The final stage of doing data science/machine learning/data mining/predictive analytics is to use the results, which generally involves some form of communication to one or more types of audiences. This, I will term “data artistry”. (This is not necessarily a common term used, but it does have some precedence in specific contexts)
Data artistry can take many forms. If the result is one that is helping the data scientist, and other have a better understanding of the data and what it means, then data artistry is often a data visualization of some sort. Traditionally this has been in the form of charts and graphs, but there are many other data visualizations that have become popular for different contexts. For example, tag clouds (aka word clouds, or wordles) have become quite popular for presenting textual data.
Data artistry can also take the form of how to present something to a user in a way that will hopefully result in a type of action. For example, when Netflix or Amazon presents a recommended item, they are working to have the end user get that recommended item. This form of artistry is more subtle, as it is often more about the layout and words used to present the information to the user. Further, this data artistry may have its own data science methods used, such as A/B testing to see which methods of presentation result in the most sales.

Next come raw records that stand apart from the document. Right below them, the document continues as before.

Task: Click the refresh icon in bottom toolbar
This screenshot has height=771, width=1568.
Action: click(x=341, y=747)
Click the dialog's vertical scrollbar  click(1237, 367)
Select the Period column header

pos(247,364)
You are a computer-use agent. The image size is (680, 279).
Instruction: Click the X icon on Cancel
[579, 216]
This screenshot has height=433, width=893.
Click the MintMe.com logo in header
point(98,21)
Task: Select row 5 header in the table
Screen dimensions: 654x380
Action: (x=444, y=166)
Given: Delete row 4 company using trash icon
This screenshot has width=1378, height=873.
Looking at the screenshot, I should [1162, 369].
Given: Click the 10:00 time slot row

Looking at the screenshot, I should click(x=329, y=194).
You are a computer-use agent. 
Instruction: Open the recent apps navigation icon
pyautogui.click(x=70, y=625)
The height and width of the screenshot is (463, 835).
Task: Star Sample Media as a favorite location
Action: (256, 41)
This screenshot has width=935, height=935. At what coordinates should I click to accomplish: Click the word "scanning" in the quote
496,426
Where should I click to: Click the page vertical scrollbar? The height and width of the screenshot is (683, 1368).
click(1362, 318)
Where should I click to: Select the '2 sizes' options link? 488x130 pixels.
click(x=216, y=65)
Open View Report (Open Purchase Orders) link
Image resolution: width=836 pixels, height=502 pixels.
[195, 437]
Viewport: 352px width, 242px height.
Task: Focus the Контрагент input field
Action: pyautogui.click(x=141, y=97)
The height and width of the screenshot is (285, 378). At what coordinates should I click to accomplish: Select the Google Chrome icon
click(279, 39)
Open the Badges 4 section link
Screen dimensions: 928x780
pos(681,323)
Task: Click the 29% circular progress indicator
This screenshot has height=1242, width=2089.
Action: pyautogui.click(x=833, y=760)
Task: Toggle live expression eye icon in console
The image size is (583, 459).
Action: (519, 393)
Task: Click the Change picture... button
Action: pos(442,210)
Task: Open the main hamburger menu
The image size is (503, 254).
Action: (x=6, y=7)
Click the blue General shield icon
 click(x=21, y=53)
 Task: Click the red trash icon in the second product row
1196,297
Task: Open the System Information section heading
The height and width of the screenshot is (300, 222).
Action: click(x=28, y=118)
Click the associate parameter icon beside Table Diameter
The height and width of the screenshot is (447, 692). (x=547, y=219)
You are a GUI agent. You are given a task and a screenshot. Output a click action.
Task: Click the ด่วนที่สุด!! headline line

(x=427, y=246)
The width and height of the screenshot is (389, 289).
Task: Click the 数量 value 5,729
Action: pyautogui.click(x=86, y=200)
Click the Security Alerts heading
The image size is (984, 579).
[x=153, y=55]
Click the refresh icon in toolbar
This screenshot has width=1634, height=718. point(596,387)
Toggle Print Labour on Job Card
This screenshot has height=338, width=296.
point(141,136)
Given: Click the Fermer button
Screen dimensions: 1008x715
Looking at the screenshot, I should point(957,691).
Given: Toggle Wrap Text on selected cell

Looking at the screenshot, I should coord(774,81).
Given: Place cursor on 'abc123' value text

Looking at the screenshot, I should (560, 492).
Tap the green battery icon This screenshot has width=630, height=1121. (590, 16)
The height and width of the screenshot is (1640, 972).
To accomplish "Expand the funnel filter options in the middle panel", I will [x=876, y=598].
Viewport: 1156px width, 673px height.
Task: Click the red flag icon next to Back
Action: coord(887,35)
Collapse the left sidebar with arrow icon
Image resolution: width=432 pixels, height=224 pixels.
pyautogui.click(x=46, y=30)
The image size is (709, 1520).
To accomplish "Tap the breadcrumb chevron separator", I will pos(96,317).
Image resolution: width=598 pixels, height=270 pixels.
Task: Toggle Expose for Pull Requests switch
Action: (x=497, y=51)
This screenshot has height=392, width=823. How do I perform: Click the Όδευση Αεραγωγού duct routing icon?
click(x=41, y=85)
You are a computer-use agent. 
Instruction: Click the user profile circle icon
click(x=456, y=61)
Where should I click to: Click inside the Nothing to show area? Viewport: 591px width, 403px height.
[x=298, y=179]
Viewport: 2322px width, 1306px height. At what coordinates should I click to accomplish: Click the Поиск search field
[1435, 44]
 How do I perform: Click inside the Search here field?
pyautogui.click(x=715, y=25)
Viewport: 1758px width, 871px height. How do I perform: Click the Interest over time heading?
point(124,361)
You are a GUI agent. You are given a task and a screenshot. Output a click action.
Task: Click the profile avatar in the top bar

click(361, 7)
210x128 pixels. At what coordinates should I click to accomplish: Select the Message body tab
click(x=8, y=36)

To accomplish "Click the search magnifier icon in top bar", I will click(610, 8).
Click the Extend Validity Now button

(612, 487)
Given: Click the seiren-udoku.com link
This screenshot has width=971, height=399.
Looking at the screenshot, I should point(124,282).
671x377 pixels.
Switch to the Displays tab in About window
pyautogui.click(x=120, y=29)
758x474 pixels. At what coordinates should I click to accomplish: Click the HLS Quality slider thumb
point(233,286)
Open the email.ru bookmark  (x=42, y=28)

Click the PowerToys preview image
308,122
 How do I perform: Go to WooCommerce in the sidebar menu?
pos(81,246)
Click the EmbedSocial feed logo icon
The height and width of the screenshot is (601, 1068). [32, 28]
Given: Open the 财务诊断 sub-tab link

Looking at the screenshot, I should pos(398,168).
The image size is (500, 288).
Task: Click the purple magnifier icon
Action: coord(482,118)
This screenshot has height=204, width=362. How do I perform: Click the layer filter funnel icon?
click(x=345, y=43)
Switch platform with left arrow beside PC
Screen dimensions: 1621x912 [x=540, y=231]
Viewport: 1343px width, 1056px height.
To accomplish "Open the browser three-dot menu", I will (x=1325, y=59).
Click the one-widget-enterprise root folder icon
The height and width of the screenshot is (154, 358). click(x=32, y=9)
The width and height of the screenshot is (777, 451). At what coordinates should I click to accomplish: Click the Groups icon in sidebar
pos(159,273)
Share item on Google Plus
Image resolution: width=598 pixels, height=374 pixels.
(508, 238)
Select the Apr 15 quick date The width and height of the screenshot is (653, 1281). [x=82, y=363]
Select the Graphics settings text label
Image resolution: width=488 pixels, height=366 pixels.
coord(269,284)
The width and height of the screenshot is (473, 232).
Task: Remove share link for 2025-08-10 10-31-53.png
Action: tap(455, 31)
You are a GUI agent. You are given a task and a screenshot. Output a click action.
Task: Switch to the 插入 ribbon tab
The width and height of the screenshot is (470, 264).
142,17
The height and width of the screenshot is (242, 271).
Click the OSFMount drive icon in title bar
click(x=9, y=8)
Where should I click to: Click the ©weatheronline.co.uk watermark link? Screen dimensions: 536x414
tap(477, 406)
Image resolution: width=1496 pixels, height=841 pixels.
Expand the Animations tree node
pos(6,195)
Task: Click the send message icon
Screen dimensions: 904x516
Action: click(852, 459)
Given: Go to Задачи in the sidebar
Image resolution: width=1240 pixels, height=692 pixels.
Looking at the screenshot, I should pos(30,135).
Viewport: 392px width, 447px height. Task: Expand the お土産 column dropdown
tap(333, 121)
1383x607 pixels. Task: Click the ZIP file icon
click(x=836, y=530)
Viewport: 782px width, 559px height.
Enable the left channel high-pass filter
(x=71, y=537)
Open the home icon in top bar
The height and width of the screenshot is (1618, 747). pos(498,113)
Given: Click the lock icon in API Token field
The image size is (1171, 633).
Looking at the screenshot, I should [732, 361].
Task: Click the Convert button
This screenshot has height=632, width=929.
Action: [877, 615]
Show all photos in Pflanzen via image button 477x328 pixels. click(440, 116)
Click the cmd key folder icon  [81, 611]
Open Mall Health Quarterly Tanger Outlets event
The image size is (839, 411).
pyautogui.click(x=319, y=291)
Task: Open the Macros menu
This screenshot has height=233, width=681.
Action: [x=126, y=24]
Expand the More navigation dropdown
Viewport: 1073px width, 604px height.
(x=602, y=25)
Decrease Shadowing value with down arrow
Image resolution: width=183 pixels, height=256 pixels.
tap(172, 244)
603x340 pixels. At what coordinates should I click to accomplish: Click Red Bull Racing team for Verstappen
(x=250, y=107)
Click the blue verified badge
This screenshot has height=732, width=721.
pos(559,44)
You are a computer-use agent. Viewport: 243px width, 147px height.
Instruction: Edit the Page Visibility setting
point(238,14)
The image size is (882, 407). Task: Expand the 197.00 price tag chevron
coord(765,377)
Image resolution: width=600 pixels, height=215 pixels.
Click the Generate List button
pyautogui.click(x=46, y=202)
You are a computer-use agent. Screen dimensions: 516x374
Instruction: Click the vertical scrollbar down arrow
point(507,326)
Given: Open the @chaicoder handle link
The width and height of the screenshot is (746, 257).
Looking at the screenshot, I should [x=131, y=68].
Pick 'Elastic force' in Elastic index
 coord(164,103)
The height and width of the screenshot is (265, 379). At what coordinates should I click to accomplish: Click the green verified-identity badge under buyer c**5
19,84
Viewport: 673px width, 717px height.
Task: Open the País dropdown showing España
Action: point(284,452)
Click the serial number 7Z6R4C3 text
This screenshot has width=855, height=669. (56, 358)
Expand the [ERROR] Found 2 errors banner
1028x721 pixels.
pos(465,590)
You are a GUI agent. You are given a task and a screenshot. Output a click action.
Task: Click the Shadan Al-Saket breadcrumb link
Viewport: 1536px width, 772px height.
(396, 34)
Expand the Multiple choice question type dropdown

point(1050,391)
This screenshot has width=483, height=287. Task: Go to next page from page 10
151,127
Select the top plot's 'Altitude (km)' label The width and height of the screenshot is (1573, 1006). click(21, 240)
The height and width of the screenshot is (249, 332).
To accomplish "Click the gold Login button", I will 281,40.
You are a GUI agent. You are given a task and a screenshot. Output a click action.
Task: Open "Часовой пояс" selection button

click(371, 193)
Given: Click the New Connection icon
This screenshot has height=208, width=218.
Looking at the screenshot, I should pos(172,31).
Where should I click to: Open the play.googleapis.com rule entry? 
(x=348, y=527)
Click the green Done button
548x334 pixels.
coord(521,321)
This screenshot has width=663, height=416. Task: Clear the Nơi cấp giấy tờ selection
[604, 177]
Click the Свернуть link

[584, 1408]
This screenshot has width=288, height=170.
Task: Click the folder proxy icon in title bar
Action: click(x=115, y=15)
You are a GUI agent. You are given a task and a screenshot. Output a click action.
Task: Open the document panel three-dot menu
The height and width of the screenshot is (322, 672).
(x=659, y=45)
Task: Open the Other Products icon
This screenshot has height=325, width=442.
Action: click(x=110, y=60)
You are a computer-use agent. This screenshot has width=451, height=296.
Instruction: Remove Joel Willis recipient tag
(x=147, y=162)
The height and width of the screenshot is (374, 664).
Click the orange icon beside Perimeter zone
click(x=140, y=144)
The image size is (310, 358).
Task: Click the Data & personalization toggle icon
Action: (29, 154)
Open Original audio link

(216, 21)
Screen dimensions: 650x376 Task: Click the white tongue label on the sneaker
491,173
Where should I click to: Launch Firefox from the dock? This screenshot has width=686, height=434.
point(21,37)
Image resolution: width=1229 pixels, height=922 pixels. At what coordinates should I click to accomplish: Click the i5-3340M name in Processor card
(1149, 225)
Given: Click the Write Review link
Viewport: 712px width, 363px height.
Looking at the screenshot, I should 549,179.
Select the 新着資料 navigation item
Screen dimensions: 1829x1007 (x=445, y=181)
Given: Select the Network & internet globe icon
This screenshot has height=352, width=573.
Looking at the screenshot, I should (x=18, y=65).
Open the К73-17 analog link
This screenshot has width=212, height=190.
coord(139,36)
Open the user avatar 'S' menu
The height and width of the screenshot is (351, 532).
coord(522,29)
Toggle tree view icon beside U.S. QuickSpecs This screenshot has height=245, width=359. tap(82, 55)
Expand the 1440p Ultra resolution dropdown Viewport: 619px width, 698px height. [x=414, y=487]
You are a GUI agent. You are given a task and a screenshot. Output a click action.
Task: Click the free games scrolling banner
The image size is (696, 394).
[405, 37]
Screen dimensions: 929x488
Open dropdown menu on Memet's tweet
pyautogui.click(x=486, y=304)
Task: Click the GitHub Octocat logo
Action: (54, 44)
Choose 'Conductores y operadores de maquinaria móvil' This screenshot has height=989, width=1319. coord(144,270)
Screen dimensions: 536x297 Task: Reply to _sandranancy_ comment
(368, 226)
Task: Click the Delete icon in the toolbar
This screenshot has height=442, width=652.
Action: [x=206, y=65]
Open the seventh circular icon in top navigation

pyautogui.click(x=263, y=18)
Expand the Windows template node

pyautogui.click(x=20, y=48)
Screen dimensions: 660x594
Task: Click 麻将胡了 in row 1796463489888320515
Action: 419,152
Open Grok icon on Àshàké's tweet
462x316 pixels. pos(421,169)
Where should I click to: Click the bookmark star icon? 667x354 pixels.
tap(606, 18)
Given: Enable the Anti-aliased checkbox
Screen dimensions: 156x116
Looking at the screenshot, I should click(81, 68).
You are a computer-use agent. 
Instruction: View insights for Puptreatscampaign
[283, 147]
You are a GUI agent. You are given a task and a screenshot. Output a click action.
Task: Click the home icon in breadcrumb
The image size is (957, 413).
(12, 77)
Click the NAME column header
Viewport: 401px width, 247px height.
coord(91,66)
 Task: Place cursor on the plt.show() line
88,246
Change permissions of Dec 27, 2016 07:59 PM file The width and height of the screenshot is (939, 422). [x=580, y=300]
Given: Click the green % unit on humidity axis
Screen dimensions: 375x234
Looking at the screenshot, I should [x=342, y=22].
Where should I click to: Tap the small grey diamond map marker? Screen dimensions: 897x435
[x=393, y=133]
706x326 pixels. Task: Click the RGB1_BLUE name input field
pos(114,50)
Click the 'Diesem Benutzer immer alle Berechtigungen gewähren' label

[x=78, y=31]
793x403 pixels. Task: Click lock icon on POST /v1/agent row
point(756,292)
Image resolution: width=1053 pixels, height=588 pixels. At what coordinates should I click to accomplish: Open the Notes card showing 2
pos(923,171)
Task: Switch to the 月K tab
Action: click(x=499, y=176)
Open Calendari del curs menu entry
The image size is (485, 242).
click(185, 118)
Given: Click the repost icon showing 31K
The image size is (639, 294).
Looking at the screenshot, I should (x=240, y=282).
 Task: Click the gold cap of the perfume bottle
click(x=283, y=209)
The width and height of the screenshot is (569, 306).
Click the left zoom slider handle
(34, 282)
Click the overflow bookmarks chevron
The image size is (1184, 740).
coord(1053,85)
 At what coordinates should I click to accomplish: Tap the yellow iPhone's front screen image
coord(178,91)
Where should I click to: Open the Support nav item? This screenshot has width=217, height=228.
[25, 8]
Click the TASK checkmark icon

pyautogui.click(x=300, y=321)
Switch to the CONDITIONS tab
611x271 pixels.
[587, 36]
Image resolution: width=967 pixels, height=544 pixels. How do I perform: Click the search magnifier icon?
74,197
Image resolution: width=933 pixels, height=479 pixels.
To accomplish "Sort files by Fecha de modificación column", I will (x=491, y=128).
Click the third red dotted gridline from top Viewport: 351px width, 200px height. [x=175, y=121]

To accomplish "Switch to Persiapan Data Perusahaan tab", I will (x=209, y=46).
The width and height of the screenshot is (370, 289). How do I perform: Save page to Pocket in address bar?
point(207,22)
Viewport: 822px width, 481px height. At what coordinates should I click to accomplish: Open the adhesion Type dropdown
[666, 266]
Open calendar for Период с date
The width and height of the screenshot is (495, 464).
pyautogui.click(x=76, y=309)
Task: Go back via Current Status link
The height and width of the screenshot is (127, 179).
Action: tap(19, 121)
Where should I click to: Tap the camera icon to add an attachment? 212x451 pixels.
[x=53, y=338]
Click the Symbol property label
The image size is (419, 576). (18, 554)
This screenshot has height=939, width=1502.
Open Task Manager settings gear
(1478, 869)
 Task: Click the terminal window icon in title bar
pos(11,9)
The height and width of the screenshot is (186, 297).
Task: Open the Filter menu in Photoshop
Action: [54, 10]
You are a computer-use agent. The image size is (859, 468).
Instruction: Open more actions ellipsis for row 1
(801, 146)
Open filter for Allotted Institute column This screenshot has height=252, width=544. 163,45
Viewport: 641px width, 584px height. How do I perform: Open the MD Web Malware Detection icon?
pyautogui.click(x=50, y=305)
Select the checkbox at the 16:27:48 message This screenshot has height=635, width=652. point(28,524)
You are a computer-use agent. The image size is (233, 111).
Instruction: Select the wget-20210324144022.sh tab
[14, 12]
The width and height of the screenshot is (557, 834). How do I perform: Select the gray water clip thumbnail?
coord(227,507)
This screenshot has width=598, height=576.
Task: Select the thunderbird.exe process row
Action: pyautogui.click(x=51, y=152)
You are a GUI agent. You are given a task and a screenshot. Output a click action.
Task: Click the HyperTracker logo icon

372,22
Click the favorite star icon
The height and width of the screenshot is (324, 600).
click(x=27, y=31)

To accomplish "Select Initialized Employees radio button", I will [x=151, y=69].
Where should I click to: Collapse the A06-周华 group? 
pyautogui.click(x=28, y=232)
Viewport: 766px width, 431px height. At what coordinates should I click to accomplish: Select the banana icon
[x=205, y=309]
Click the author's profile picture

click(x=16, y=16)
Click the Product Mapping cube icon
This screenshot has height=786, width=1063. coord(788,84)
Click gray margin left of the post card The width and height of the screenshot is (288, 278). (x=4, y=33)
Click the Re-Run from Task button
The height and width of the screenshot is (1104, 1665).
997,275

In the end, all of these stages are often iterative, where depending upon what is learned along the way, there will be revisions at an earlier stage to work to improve the overall outcome. Also, not all stages may be done by the same data scientist. A team may exist, where the Data Durfer is someone who doesn’t necessarily have a lot computer science/math expertise, but knows about the domain. The Data Wrangler may be someone paid just to do data cleanup, and may even be someone who has been involved in the past with data entry. The Data Miner will be the person who has the computer science and statistical background. And the Data Artist may be someone from the marketing department, or who has a creative/artistic background more than a computer programming background. So whether there is one person or several doing these roles, each of the roles that have been presented are important to the data science process.